“Technology and China — these two words actually go together now,” said Jenny Lee of GGV Capital. “It used to be in the past, people would ask me if there was real technology in China, if there’s innovation … the whole market has changed.”
China has its fair share of tech giants, including Alibaba, Baidu and Tencent, firms that have changed how Chinese consumers operate by providing a variety of services. Some are even making a big splash in artificial intelligence, which entrepreneurs say will be the next big thing to shake up the world.

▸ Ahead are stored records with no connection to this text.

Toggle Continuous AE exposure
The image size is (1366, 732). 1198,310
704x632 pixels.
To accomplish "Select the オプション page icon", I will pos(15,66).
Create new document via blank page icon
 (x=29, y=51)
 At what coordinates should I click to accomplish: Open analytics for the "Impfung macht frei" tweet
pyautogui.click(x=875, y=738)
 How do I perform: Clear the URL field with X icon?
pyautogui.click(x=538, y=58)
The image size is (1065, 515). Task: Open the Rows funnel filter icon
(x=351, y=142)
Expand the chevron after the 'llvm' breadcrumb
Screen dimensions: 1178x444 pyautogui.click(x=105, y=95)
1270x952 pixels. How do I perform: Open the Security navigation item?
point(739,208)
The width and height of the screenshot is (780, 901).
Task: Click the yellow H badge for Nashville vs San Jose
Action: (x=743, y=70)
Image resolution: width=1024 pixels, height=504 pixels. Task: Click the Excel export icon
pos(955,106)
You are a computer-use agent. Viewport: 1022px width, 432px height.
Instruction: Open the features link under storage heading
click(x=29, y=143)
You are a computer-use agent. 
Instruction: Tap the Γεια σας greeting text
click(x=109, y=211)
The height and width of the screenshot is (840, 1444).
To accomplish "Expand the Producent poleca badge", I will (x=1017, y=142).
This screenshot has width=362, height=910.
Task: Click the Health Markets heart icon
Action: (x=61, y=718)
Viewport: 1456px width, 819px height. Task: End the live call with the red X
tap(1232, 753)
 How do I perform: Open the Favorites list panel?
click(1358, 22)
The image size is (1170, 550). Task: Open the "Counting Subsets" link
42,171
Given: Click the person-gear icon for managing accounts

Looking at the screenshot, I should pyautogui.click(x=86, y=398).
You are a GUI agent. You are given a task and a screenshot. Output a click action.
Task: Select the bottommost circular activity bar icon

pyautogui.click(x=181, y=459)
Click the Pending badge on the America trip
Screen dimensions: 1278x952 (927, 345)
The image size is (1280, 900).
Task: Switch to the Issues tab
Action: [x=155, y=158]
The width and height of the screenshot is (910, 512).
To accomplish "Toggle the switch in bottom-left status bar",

The country is also now home to 50 unicorns — private companies worth more than $1 billion — according to CB Insights. Some are even expanding globally within their first year of operation, and experts are expecting a wave of Chinese tech IPOs to come soon.
“The China market itself is huge, so it’s very important to first focus on the Chinese market, but there are a lot of things that are common that can run even in neighboring markets,” said Anu Hariharan of Silicon Valley incubator Y Combinator. There’s “plenty of interest in expanding globally … for example, (Uber competitor) Didi is operating in Brazil.”
Eyes will also be on how China continues to position itself on the world stage. In January, President Xi Jinping became the first Chinese leader to give a speech at the annual World Economic Forum meeting in Davos. His message positioned China as a global connector and leader, and it’s one Beijing has continued to push.